Functional gastrointestinal disorders and mast cells: implications for therapy

• Published in: Neurogastroenterology and motility Vol. 18; no. 1; pp. 6 - 17
• Main Authors: Barbara, G., Stanghellini, V., De Giorgio, R., Corinaldesi, R.
• Format: Journal Article
• Language: English
• Published: Oxford, UK Blackwell Science Ltd 01.01.2006
• Subjects: abdominal pain; Animals; functional bowel disorders; Gastroesophageal Reflux - pathology; Gastroesophageal Reflux - therapy; Gastrointestinal Diseases - pathology; Gastrointestinal Diseases - therapy; Humans; irritable bowel syndrome; Irritable Bowel Syndrome - pathology; Irritable Bowel Syndrome - therapy; mast cells; Mast Cells - drug effects; Mast Cells - pathology; neuro‐immune interactions; sensory neurons
• ISSN: 1350-1925; 1365-2982
• DOI: 10.1111/j.1365-2982.2005.00685.x

The pathophysiology of functional gastrointestinal disorders is poorly understood. Accepted common mechanisms include psychosocial factors, abnormal gastrointestinal motility and disturbed visceral sensory perception, but the underlying causes remain unclear. Mast cells (MCs) are immunocytes widely distributed throughout the gastrointestinal tract. Several stimuli (e.g. allergens, neuropeptides and stress) lead to MC activation with consequent mediator release (e.g. histamine, tryptase and prostanoids).
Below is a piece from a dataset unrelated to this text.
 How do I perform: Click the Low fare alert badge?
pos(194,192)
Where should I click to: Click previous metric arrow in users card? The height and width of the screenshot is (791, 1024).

The MC mediators interact with nerves supplying the gut leading to altered gut physiology and increased sensory perception. The intestinal mucosa of irritable bowel syndrome patients contains on average an increased number of MCs. These cells release an increased amount of mediators in close vicinity to mucosal innervation. The MC activation and their close proximity to nerve fibres is correlated with the severity of perceived abdominal painful sensations. These data provide a strong basis for considering MCs as important participants in visceral hypersensitivity and pain perception in irritable bowel syndrome. Inhibition of MC function may ameliorate irritable bowel symptoms. Novel drugs with an increased potential in the control of MC function (e.g., anti‐IgE antibodies, the intracellular protein tyrosine kinase inhibitor Syk) and mediator release (e.g., second generation antihistamines, proteinase‐activated receptor antagonists) may be useful pharmacological tools for these common disorders.